ロベールやマリエールはぼくがどういう道を選んでも応援してくれるだろうが、ニートだけは別だろう。厳しく真意を問い詰められるに違いない。カトリーヌ姉様も嫁ぎ先から飛んできてぼくを詰問するだろうし、イネスには問答無用でぶん殴られそうだ。フェリペ兄様は「父様に恥をかかせるな」とひとことだけ言うだろう。

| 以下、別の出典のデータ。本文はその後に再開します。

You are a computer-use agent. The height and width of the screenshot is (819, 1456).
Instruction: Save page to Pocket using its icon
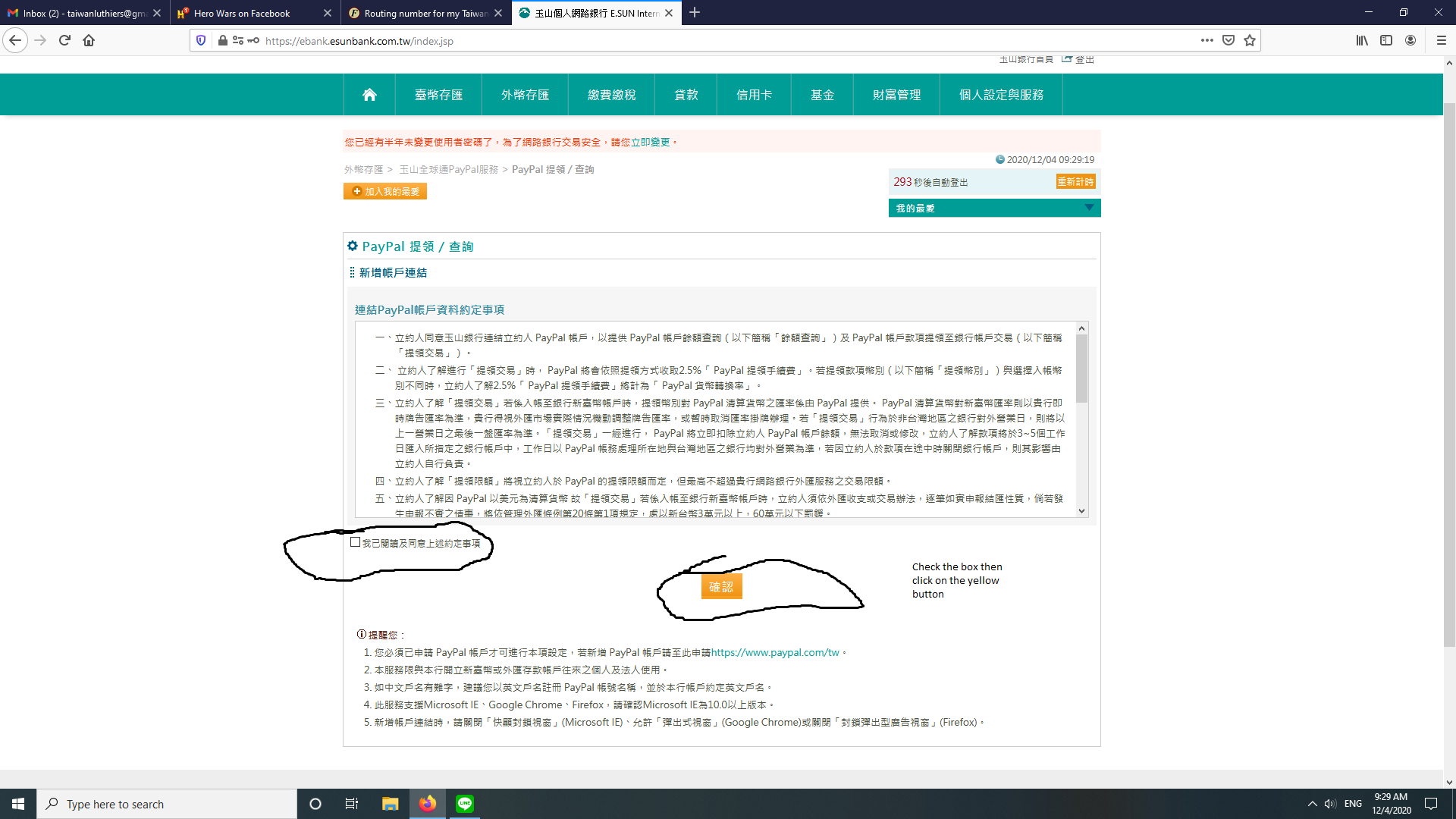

ロベールは近く侯爵に任ぜられそうだといううわさを聞いた。現在は王の直轄軍全体の軍政を司っている。三男という気楽な身分とはいえ、その身内がニートというのは確かに聞こえがよくない。おそらく、実家に連れ戻されて領軍騎士団に放り込まれる。そこにはイネスがいる。ダメだ。それにカルターノは離れたくないのだ。日常に入ってくる情報量が違う。
そんなことを考えながらシルドラといっしょに拠点の応接間に入ると、ローリエが幸せそうにドルニエ風の饅頭もどきをほおばっていた。ちなみにこれは、餡子とは微妙に違うがいい感じの甘いあんが入っていて、確かにうまい。
「ローラ」
反応がない。饅頭をもう一個手に取った。
「ローラ!」
やはり反応がない。手に取った次の一個にかかろうとして口を大きく開けた。
「ローラッ!!」
「はい!」
ローリエは饅頭を口もとに持ったままこっちに顔を向けた。どうやら、自分の名前がローラだという自覚がまだあまりできていないようだ。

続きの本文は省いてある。